Synaptic consolidation refers to the development and stabilization of protein synthesis-dependent modifications of synaptic strength as observed during long-term potentiation (LTP) and long-term depression (LTD). Activity-dependent changes in synaptic strength are thought to underlie memory storage and other adaptive responses of the nervous systems of importance in mood stability, reward behavior, and pain control. This chapter focuses on the mechanisms and functions of synaptic consolidation in the dentate gyrus, a critical structure not only in hippocampal memory function, but also in regulation of stress responses and cognitive aspects of depression. Recent evidence suggests that synaptic consolidation at excitatory medial perforant path-granule cell synapses requires brain-derived neurotrophic factor (BDNF) signaling and induction of the immediate early gene activity-regulated cytoskeleton-associated protein (Arc). Arc mRNA is strongly induced and transported to dendritic processes following high-frequency stimulation (HFS) that induces LTP in the rat dentate gyrus in vivo. Sustained synthesis of Arc during a surprisingly protracted time-window is required for hyperphosphorylation of actin depolymerizing factor/cofilin and local expansion of the actin cytoskeleton in vivo. Furthermore, this process of Arc-dependent synaptic consolidation is activated in response to brief infusion of BDNF. Microarray expression profiling has revealed a panel of BDNF-regulated genes that may cooperate with Arc during synaptic consolidation.

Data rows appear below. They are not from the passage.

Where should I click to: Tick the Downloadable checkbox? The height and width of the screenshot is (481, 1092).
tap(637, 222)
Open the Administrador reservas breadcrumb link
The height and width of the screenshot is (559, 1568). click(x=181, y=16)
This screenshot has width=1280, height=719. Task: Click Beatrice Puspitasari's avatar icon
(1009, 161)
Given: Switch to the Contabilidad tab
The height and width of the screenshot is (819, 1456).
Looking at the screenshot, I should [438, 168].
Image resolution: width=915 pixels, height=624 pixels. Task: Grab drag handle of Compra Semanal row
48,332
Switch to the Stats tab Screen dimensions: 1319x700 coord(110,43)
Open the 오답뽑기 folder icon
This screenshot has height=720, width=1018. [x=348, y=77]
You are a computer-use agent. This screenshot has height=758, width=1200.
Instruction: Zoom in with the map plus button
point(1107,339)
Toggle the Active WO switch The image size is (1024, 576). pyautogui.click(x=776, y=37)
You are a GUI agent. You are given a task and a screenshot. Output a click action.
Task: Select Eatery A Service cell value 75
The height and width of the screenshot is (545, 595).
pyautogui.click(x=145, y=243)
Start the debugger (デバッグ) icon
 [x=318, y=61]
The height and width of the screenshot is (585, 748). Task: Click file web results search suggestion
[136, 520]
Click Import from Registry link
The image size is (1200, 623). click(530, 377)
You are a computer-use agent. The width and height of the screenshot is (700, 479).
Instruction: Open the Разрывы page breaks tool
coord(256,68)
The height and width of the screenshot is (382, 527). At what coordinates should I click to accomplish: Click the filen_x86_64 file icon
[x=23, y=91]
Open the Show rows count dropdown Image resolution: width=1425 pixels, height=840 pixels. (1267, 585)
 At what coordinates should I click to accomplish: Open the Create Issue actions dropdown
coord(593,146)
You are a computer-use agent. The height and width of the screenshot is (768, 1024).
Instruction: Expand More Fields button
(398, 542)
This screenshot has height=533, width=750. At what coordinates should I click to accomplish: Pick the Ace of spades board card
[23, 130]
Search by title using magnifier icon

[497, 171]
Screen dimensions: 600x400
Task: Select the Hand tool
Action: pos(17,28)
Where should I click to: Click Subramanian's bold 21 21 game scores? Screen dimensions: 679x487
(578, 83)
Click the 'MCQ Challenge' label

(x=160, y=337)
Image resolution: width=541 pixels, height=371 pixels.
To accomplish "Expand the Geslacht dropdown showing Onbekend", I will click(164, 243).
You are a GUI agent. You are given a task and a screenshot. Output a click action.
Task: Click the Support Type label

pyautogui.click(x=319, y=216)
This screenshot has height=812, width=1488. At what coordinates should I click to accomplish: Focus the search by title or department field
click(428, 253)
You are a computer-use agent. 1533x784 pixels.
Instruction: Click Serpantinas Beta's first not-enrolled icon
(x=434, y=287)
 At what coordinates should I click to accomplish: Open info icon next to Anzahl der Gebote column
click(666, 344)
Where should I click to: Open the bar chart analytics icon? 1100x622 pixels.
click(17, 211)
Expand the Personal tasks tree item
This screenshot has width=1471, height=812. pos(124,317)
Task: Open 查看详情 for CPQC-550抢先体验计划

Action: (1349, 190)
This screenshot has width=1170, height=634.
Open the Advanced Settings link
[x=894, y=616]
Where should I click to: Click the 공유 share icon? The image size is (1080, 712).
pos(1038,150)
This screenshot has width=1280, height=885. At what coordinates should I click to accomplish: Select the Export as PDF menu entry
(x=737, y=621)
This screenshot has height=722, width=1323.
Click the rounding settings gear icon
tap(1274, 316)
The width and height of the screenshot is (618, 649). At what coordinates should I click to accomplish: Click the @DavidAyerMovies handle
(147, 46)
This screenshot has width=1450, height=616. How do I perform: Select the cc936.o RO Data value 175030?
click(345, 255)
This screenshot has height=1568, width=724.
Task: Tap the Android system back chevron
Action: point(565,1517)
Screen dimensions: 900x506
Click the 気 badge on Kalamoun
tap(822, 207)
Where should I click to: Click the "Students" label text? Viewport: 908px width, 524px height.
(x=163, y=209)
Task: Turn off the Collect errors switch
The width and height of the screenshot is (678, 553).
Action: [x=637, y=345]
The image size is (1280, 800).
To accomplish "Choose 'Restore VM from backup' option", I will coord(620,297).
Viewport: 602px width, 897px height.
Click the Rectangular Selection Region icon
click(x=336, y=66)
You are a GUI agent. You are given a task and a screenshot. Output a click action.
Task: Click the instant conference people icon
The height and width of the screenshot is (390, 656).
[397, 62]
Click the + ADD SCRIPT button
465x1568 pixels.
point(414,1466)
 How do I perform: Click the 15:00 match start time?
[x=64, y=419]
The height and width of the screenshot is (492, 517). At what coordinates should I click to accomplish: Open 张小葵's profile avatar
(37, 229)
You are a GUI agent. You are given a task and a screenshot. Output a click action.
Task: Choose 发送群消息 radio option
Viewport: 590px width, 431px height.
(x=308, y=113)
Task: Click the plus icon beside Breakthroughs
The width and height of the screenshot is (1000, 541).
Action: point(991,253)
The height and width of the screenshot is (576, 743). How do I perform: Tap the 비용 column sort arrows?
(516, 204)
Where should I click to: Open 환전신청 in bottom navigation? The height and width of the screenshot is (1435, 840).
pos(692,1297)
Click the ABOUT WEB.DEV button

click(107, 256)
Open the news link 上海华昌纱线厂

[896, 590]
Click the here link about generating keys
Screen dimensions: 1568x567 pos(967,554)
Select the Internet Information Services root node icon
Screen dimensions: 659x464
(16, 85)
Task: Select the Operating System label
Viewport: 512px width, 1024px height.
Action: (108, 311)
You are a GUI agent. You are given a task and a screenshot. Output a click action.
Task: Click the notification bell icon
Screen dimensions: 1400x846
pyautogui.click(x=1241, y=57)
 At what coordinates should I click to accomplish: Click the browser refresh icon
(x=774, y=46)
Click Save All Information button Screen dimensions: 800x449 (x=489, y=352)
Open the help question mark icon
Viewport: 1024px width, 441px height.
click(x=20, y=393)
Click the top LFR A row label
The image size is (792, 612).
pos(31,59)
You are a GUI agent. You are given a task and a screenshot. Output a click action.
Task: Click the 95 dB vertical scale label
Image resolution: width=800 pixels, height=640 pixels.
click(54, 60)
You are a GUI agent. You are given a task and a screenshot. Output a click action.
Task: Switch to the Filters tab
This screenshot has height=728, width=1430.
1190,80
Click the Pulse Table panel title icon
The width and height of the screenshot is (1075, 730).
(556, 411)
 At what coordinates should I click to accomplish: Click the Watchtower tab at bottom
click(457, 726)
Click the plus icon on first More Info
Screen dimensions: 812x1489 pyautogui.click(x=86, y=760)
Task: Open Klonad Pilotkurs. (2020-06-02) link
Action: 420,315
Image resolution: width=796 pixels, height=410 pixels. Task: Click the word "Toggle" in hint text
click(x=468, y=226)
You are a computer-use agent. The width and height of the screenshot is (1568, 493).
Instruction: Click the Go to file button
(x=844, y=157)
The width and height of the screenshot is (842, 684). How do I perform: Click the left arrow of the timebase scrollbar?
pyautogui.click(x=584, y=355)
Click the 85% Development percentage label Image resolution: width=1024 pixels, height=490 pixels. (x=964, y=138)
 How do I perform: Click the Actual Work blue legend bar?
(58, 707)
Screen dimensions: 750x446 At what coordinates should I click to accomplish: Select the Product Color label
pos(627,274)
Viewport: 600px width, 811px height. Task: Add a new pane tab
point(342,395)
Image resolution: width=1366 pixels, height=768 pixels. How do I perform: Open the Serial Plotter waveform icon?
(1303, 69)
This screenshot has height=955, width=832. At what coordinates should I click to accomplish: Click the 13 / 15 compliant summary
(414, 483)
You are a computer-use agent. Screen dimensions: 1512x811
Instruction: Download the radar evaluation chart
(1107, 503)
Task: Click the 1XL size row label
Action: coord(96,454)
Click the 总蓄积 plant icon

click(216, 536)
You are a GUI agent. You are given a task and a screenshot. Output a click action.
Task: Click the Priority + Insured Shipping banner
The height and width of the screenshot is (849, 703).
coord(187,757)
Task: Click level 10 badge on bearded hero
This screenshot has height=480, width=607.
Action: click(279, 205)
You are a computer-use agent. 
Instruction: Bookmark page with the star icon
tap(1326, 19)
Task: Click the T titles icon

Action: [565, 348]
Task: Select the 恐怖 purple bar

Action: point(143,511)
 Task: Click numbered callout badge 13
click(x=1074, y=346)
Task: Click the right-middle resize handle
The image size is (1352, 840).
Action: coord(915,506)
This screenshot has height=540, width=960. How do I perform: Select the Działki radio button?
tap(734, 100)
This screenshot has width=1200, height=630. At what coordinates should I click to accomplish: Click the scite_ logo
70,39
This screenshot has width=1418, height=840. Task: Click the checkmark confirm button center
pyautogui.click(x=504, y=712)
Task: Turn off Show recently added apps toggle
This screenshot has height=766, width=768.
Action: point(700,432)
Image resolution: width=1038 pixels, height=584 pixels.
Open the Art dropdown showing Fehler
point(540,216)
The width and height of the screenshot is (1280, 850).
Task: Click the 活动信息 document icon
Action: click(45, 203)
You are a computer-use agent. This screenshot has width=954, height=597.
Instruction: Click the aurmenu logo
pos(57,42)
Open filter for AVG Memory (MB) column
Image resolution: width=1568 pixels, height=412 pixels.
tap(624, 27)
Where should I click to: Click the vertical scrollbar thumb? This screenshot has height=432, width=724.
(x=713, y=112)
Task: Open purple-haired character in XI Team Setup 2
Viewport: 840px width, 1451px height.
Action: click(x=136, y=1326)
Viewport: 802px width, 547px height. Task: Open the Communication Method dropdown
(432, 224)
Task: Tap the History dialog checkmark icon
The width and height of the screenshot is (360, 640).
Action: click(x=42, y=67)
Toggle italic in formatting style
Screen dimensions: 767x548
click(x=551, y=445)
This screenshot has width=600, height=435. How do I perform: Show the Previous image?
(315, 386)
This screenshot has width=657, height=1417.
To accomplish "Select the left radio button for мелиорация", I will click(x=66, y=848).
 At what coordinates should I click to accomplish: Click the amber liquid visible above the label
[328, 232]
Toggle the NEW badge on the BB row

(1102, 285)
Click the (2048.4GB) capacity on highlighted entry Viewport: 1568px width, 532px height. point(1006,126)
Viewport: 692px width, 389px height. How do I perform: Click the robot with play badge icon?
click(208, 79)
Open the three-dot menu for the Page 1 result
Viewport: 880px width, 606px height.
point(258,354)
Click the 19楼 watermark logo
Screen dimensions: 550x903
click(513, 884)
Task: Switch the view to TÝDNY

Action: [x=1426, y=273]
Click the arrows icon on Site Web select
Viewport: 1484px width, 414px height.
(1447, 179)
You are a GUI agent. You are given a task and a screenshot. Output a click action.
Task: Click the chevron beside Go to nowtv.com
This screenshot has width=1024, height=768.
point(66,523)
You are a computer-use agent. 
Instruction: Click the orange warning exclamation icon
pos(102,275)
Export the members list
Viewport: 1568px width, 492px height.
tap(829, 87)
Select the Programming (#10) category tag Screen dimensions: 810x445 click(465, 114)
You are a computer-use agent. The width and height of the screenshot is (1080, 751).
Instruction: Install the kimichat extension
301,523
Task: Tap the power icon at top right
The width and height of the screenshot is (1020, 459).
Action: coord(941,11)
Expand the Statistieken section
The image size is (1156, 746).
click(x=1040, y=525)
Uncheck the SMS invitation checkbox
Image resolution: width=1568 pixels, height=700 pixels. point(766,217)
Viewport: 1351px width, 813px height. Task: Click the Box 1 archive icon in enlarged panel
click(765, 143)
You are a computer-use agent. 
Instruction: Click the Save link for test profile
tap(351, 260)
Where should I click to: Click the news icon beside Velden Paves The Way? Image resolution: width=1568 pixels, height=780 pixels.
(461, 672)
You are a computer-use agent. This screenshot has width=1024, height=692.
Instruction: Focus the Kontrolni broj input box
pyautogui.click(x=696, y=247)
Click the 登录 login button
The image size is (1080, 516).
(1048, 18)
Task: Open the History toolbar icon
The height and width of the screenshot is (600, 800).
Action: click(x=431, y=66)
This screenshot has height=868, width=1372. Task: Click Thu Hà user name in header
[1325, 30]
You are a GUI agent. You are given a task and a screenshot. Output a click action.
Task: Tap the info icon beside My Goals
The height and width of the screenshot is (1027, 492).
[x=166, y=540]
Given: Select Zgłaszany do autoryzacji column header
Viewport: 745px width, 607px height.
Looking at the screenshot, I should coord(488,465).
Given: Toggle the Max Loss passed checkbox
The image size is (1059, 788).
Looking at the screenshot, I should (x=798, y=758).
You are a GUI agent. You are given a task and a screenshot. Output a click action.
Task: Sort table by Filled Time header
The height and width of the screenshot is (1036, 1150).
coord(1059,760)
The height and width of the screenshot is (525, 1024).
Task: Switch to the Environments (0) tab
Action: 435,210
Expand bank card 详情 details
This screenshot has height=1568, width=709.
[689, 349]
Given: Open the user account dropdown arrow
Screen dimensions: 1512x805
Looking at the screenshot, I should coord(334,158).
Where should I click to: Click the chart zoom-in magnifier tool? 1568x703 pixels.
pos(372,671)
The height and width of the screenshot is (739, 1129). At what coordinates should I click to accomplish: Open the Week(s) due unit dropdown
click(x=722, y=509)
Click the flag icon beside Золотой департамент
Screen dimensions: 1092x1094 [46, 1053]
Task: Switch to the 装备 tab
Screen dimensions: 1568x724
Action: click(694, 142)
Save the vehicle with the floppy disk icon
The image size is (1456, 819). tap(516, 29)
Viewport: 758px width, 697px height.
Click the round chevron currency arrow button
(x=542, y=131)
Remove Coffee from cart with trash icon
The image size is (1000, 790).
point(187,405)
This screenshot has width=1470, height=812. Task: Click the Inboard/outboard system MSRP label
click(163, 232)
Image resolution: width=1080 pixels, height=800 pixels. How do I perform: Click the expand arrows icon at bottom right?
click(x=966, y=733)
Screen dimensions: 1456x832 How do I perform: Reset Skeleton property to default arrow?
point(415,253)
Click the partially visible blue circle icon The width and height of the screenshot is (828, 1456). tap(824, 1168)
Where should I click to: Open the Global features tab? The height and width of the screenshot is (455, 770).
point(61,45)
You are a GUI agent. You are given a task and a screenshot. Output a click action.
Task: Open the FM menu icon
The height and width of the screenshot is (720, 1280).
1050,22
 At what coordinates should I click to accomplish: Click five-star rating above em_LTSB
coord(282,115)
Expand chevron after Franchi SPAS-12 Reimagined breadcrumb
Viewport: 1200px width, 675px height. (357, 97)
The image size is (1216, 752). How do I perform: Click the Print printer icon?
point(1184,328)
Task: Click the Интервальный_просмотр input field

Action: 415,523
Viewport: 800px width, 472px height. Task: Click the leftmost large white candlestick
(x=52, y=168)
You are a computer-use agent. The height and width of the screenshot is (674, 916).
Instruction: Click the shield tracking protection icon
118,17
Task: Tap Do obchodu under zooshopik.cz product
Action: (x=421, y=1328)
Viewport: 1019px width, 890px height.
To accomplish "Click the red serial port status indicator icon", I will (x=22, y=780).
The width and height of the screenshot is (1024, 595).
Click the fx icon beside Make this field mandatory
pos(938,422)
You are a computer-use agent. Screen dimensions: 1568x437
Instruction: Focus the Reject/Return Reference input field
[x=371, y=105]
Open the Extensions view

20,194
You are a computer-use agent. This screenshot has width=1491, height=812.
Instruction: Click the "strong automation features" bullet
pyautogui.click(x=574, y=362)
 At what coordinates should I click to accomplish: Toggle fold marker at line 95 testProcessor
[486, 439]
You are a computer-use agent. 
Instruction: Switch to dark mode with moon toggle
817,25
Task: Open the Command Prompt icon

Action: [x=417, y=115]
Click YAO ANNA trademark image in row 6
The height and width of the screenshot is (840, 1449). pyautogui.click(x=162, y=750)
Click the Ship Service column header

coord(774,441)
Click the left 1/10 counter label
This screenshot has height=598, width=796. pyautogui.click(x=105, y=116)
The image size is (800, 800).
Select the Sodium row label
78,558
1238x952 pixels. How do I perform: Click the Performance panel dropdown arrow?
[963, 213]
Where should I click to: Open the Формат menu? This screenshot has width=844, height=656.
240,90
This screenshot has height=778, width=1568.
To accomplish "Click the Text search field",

In addition to regulating gene expression, BDNF signaling modulates the fine localization and biochemical activation of the translation machinery. By modulating the spatial and temporal translation of newly induced (Arc) and constitutively-expressed mRNA in dendrites, BDNF may effectively control the window of synaptic consolidation. Dysregulation of BDNF synthesis and Arc function, specifically within the dentate gyrus, is linked to behavioral symptoms and cognitive deficits in animal models of depression and Alzheimer's disease. Therapeutics strategies targeting synaptic consolidation hold promise for the future.